Blessed with the luxury of time, I opted to ride the Amtrak down to New Orleans for this year's MGMA conference. I love taking the train because it helps me stay connected in so many ways that air travel can not-both by witnessing the ever-changing landscape out the window (we're zipping through central Mississippi as I write this, a land of green if there was one) and by hob-nobbing with other passengers in the dining car..
Here I am invariably reminded how vast the health care industry is. You don't have to sit very long before encountering someone who works in it. The MGMA-bound physician from Milwaukee in the opposite cabin gave me an earful about the EHR--it upends their practice's workflow to no end, he said. And it's easy to find people outside the industry who have concerns about healthcare from the consumer point of view. The world of the electronic health record that so riled my traveling physician companion is pretty remote to these folks.
But people are concerned about rising costs and the increasingly tangled ways in which they interact with the industry financially. Just this past week, I tried to bone up on the Medicare options available to consumers--it was part of an article on long-term financial planning--and I had to stop reading. Too complicated. This financial complexity threatens to derail the patient-provider relationships we all value so much. And as the economy worsens, it's a relationship that can easily turn adversarial.
I recently filed an article that will appear in our December print edition that analyzed what providers are trying to do to improve collections and cash flow. As one source pointed out, hospitals and providers are now, in essence, becoming financial institutions, lending out money, arranging payment plans, and monitoring accounts.
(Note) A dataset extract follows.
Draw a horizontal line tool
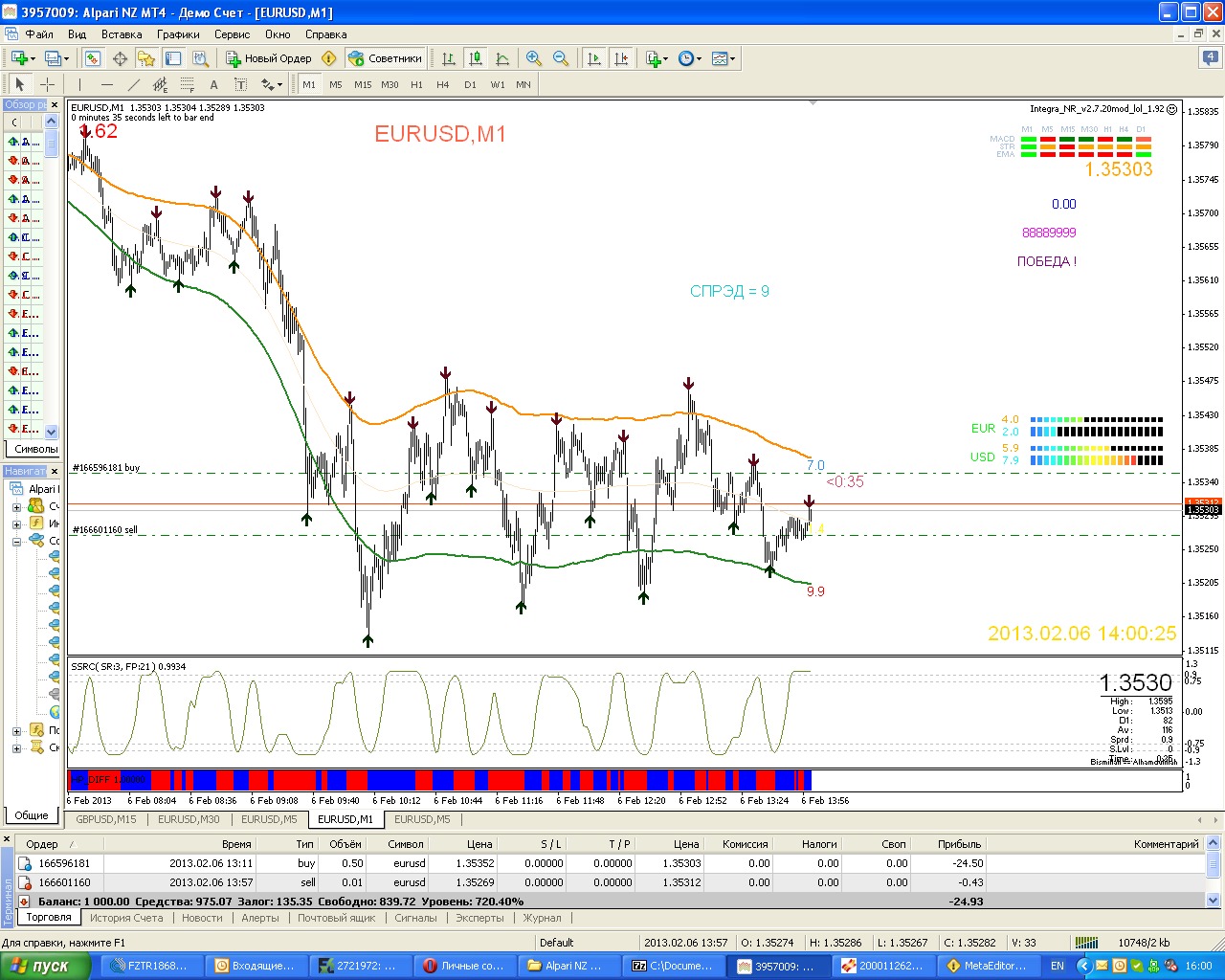 [x=107, y=84]
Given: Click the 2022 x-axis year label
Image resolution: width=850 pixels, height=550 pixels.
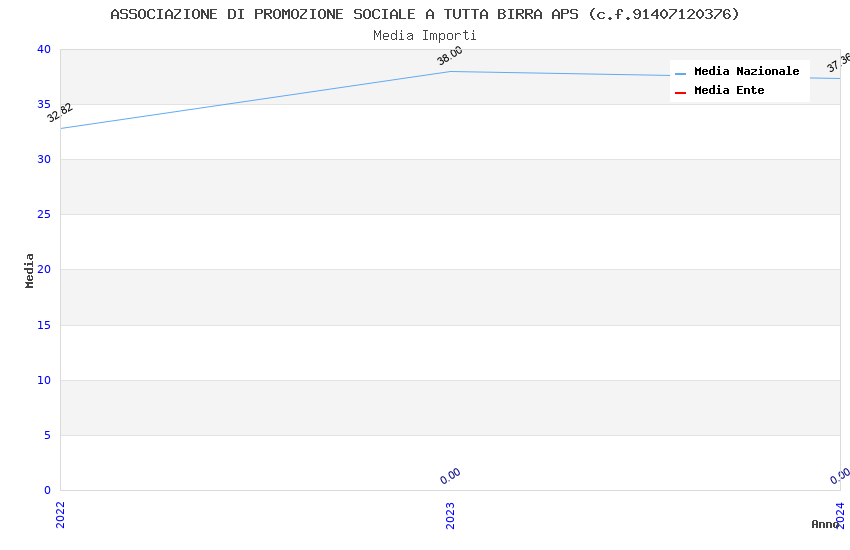Looking at the screenshot, I should point(60,514).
They perform services now, and collect later. Less than honest consumers may attempt to game the system. Here's the scenario one revenue cycle executive described: A. Patient loses job. B. Patient quickly books appointment for over-due procedure. C. Patient presents old insurance card. D. Provider accepts, only to later to find the patient is no longer eligible. E. Unpleasant collections effort follows, maybe bad debt.
It's no wonder that providers are looking for systems that can do upfront eligibility checks. Others are implementing software programs that will estimate the patient obligation, a calculation that becomes more difficult as health plans become more specialized and shift more risk back to patients. Still others are deploying contract monitoring software that works in conjunctions with claims systems to assure health plans are living up to their obligations. The focus is, increasingly, financial. It's an orientation borne of necessity, of course. But it will entail a rethinking of our rights and responsibilities on all sides of the provider-payer-patient equation.
I just hope those Medicare options become easier to understand by the time I'm ready to enroll. When the doctor becomes a collections agent, we all lose.